Participants in the fund have included CPCA, Sutter Health Systems, Catholic Healthcare West, the Nonprofit Finance Fund, the Mercy Partnership Fund, and the California HealthCare Foundation. All the organizations have made funds available at rates ranging from 1 percent to 5 percent. When loans are blended together according to the proportion the funders have lent, the interest rate to the borrower becomes 3.25 percent, well below market rates. The fund has been renewed most years since 2008, and its total capital has ranged from $20 million to $30 million. The funding partnership will be expanded this year to include several new participants, including two foundations. NCB Capital Impact continues to do all the loan underwriting and servicing, and together with CPCA has created a loan guarantee fund to mitigate the risk of late repayment or default.
Another example is Playworks, a national nonprofit that has developed a program to bring recess back to public schools. As public school budgets are cut and recess is removed from the school day, safe and engaging play is disappearing from the lives of many children. With significant grant funding from the Robert Wood Johnson Foundation (RWJF), Playworks expanded from its original base in Oakland, Calif., to more than 250 schools in 15 cities. Even with the grant funding, Playworks still faced a significant working capital deficit, because its payments often came well after the organization had incurred expenses. RWJF partnered with OneCalifornia Bank to meet this working capital need through a deposit that the bank used as collateral against which to administer a loan to Playworks so that it could “keep recess going” while waiting for school funds to come in.

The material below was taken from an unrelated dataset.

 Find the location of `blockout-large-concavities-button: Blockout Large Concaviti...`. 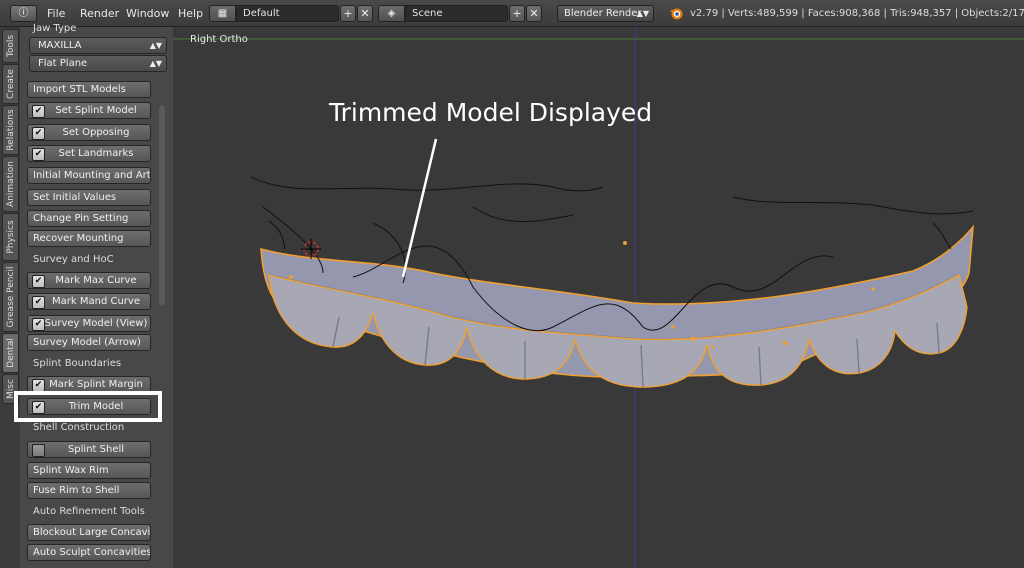

blockout-large-concavities-button: Blockout Large Concaviti... is located at coordinates (89, 532).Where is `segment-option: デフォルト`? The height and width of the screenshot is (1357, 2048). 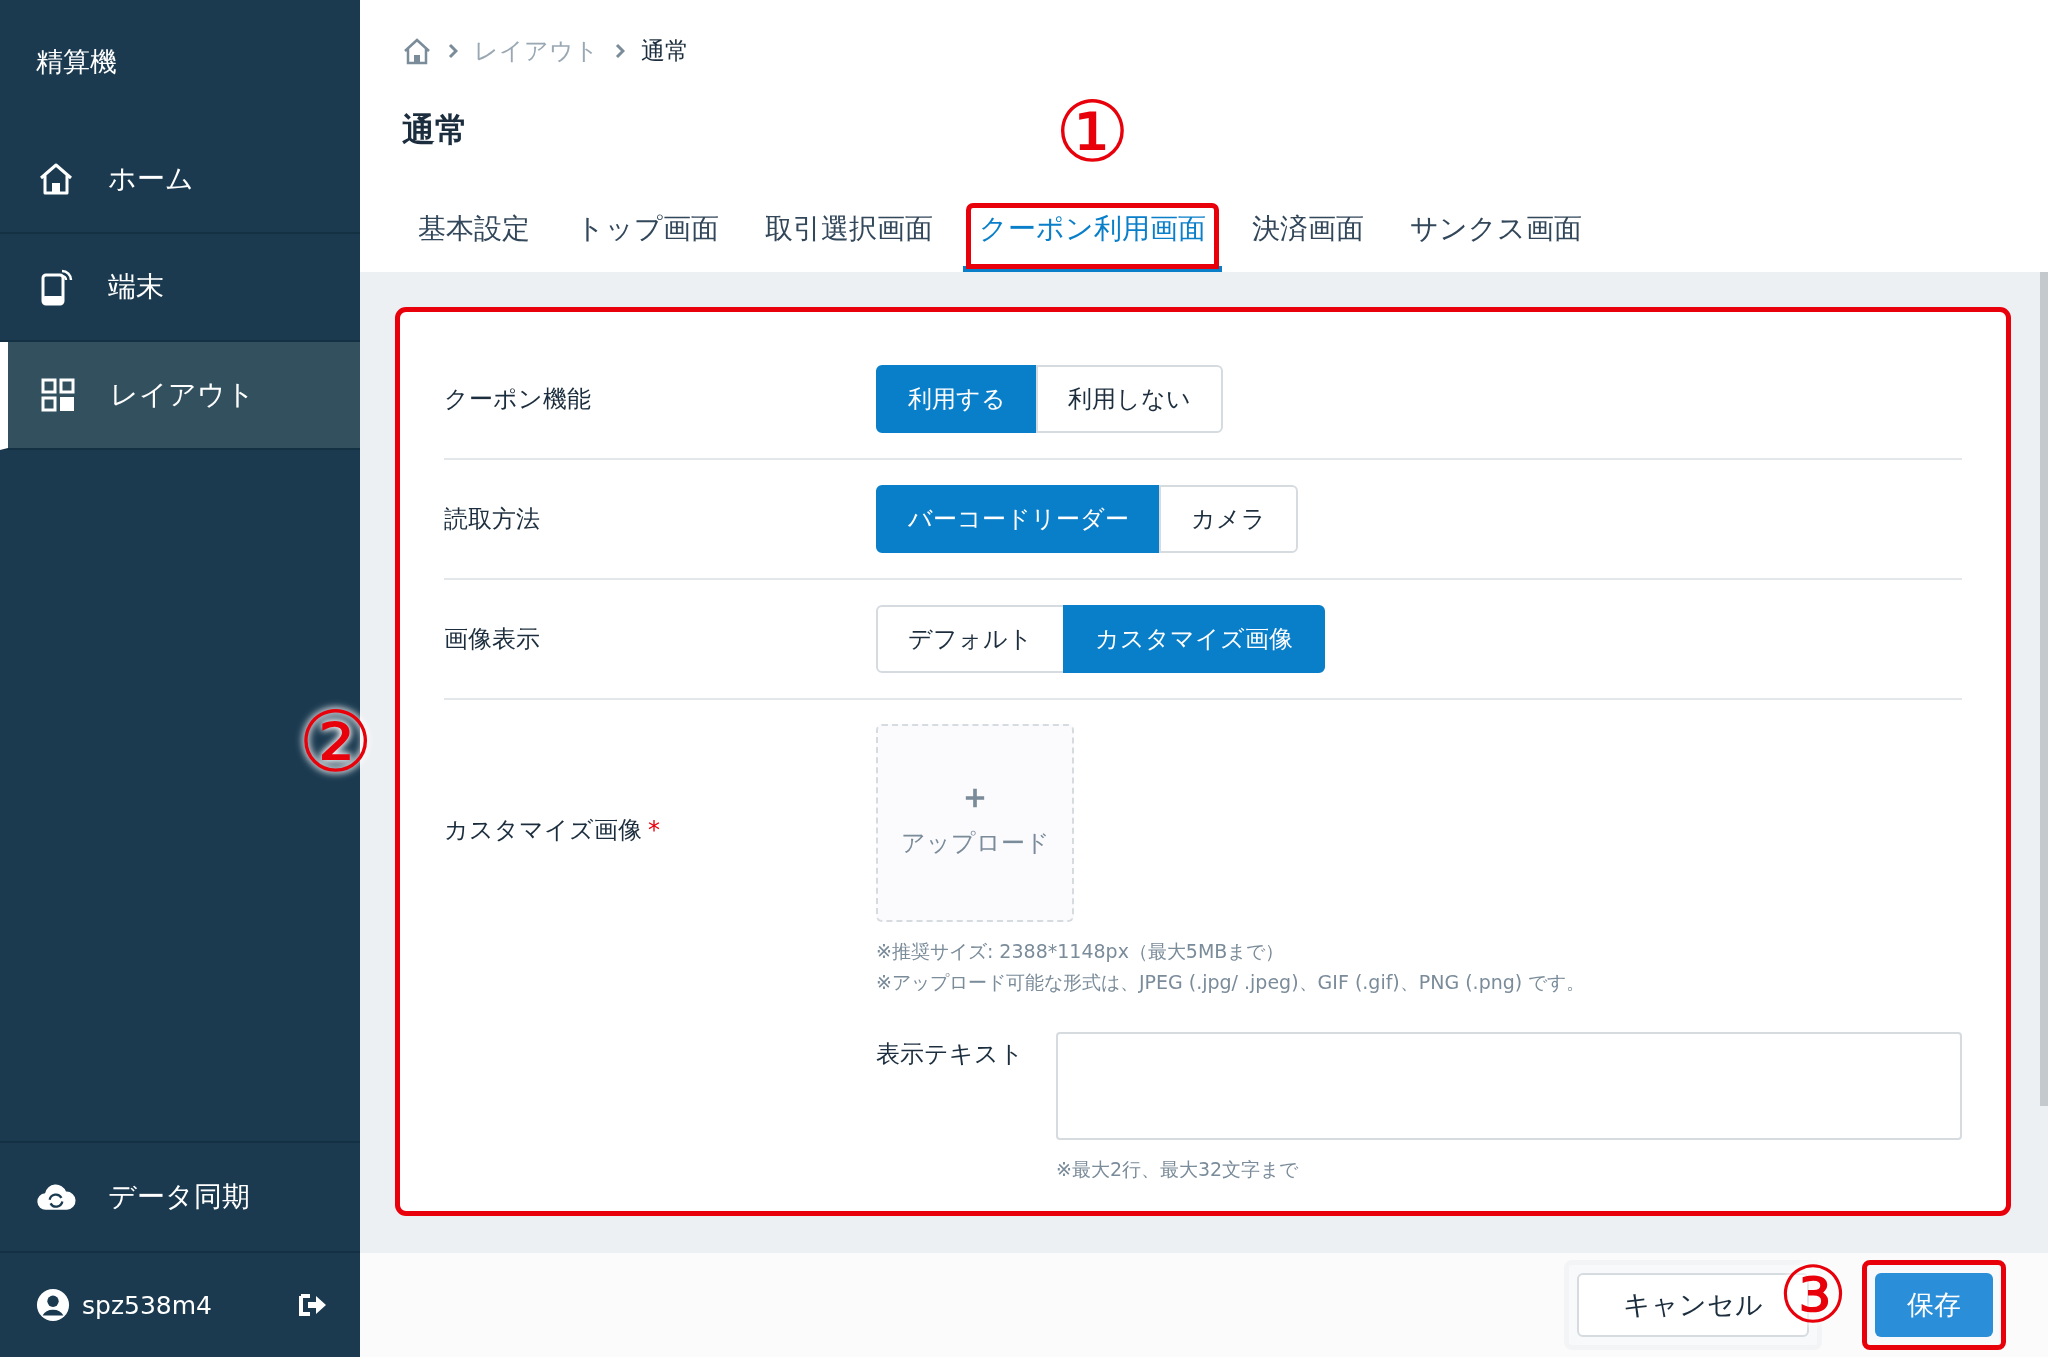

These are just a few of the ways that the tools of impact investing can improve health care. They represent creative thinking and a willingness to cross long-established boundaries between sectors in the pursuit of common goals. As the United States seeks to reform its health care system to both lower costs and improve access, such collaboration is vital. Foundations and other social investors have an important opportunity to serve as strategic partners in supporting the brightest and most creative entrepreneurs in creating lower-cost and more accessible models of care.